Objective: Copy the pull request description from the words "natasha41575 · 2025-05-05T16:33:55Z" through the words "to the status_manager.", substituting "main loop" for each occurrence of "sync loop".

Selection:
[FG:InPlacePodVerticalScaling] Move resize allocation logic out of the sync loop #131612

natasha41575 · 2025-05-05T16:33:55Z

What type of PR is this?

/kind cleanup

What this PR does / why we need it:

This moves the in-place pod resize allocation logic out of the sync loop. This PR is organized into the following 5 commits:

Untangle the HandlePodResourcesResize unit tests and move them into the allocation package
Add helper methods IsPodResizeInfeasible and IsPodResizeDeferred to the status_manager.
Update the allocation_manager methods to hold all the control logic required for handling pod resize allocation + update the kubelet to no longer attempt to allocate pod resizes in the sync loop (and update unit tests accordingly).
Update the allocation manager's unit tests to cover PushPendingResizes and RetryPendingResizes
Skip pending resize evaluation if sources aren't ready (per discussion on the previous PR)

Supplied information:

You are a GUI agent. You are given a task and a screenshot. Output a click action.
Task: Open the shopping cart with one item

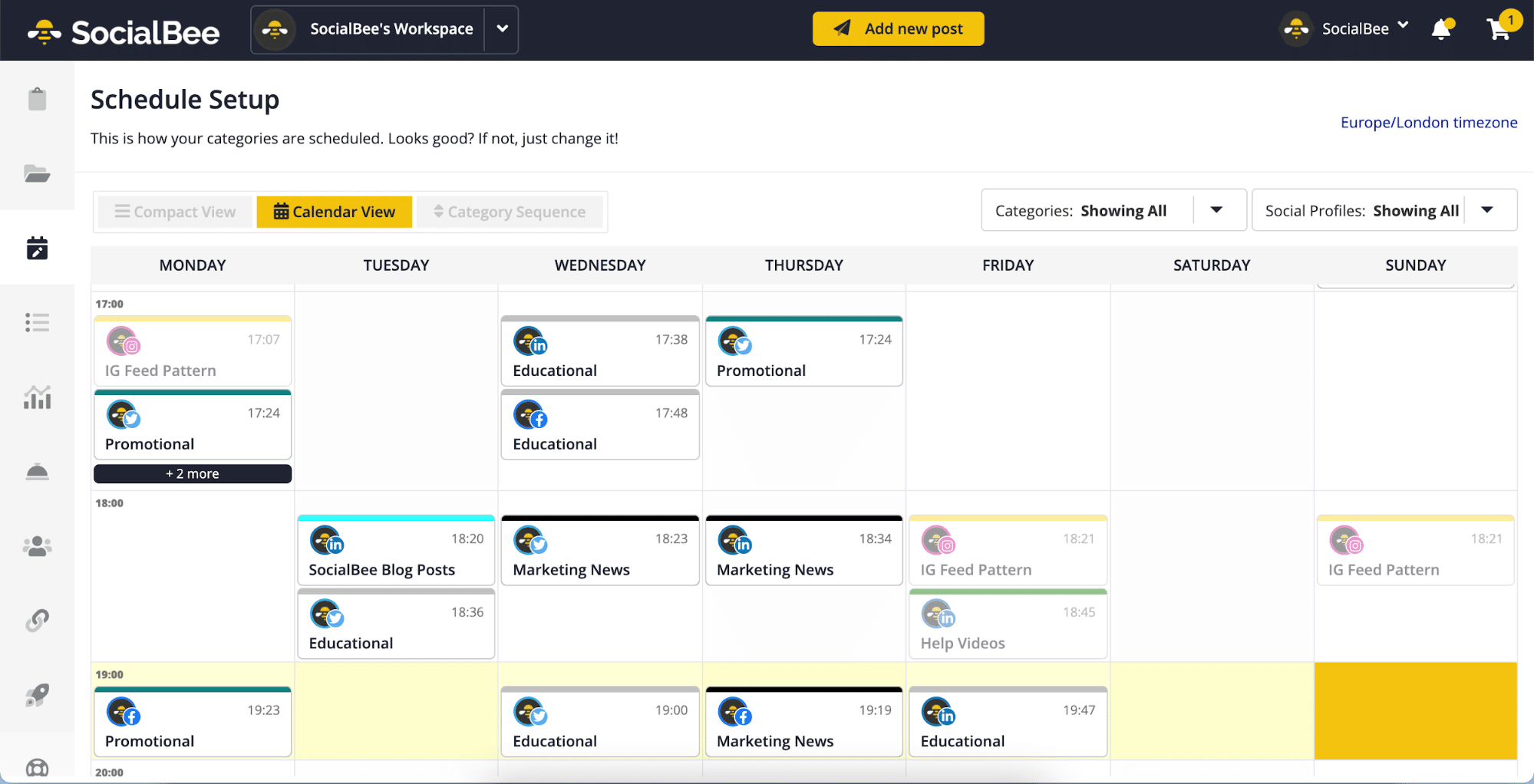tap(1499, 28)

Exercise result:
natasha41575 · 2025-05-05T16:33:55Z

What type of PR is this?

/kind cleanup

What this PR does / why we need it:

This moves the in-place pod resize allocation logic out of the main loop. This PR is organized into the following 5 commits:

Untangle the HandlePodResourcesResize unit tests and move them into the allocation package
Add helper methods IsPodResizeInfeasible and IsPodResizeDeferred to the status_manager.